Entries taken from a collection
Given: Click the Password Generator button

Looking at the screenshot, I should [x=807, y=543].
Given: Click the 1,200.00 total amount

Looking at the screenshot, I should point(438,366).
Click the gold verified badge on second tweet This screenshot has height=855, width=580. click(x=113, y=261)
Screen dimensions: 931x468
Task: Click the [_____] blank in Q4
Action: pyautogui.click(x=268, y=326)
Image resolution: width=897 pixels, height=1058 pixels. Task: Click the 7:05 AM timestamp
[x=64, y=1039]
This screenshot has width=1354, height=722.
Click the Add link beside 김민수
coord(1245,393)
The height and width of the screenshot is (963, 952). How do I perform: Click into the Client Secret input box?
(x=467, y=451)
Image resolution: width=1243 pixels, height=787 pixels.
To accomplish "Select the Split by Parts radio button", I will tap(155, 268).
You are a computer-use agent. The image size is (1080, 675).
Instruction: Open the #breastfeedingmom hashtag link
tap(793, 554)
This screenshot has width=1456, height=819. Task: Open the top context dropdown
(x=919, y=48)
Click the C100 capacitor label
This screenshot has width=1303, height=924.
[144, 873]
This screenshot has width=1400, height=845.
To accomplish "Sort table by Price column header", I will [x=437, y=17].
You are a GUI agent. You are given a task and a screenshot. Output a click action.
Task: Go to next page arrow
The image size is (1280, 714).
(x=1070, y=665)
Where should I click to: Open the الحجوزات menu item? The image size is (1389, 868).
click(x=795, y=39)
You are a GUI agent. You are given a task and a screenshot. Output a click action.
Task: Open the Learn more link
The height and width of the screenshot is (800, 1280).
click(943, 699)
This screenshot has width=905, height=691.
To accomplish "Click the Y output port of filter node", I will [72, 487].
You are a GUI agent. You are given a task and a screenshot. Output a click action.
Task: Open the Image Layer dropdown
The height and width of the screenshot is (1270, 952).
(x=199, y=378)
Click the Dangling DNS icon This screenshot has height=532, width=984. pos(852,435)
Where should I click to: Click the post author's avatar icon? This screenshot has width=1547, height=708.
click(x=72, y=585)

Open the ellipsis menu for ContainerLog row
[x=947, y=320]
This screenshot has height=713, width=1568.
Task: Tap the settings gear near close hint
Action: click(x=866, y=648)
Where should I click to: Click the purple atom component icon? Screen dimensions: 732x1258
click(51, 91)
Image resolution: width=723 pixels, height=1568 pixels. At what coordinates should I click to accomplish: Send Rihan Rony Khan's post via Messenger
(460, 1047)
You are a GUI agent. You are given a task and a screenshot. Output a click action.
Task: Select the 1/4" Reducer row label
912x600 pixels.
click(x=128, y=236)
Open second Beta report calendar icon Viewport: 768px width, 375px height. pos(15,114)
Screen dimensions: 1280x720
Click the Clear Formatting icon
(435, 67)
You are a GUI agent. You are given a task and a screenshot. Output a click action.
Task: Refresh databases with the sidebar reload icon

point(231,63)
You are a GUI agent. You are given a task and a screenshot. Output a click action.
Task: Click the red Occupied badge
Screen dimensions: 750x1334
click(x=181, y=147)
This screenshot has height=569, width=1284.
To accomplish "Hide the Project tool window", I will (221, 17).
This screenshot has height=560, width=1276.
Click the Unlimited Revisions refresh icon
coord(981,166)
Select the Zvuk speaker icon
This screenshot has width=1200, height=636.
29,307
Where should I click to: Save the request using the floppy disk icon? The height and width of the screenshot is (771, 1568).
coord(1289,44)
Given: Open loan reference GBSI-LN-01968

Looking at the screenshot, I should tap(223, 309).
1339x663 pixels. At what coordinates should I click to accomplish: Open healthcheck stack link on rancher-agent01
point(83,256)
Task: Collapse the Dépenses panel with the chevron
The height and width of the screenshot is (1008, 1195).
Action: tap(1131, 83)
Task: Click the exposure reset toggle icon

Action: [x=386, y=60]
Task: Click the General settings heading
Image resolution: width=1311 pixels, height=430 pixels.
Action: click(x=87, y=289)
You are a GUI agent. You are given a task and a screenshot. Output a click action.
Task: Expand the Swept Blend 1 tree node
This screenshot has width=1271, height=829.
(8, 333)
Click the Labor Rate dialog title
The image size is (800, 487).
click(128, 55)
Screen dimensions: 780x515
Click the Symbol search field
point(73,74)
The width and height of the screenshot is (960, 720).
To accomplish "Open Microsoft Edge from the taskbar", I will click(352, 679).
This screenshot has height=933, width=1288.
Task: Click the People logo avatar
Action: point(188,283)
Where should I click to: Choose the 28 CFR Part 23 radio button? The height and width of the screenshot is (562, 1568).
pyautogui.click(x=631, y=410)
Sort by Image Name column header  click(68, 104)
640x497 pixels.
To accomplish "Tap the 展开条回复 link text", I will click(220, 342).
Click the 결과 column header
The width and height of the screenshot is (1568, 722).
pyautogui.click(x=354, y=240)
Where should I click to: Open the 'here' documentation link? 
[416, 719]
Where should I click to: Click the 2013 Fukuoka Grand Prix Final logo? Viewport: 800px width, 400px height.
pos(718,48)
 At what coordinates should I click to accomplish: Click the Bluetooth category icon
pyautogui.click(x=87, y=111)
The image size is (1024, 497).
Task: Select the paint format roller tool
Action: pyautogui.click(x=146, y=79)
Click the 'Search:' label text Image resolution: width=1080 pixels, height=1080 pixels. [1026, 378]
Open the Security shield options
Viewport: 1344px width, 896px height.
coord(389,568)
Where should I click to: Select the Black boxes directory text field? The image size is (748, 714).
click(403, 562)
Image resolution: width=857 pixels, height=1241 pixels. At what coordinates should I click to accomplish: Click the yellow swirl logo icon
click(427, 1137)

What to do: Taking the entries above, print exactly the lines starting at the line with "Where should I click to: Click the post" and ending at the line with "Screen dimensions: 1280x720", both included.

Reply:
Where should I click to: Click the post author's avatar icon? This screenshot has width=1547, height=708.
click(x=72, y=585)

Open the ellipsis menu for ContainerLog row
[x=947, y=320]
This screenshot has height=713, width=1568.
Task: Tap the settings gear near close hint
Action: click(x=866, y=648)
Where should I click to: Click the purple atom component icon? Screen dimensions: 732x1258
click(51, 91)
Image resolution: width=723 pixels, height=1568 pixels. At what coordinates should I click to accomplish: Send Rihan Rony Khan's post via Messenger
(460, 1047)
You are a GUI agent. You are given a task and a screenshot. Output a click action.
Task: Select the 1/4" Reducer row label
912x600 pixels.
click(x=128, y=236)
Open second Beta report calendar icon Viewport: 768px width, 375px height. pos(15,114)
Screen dimensions: 1280x720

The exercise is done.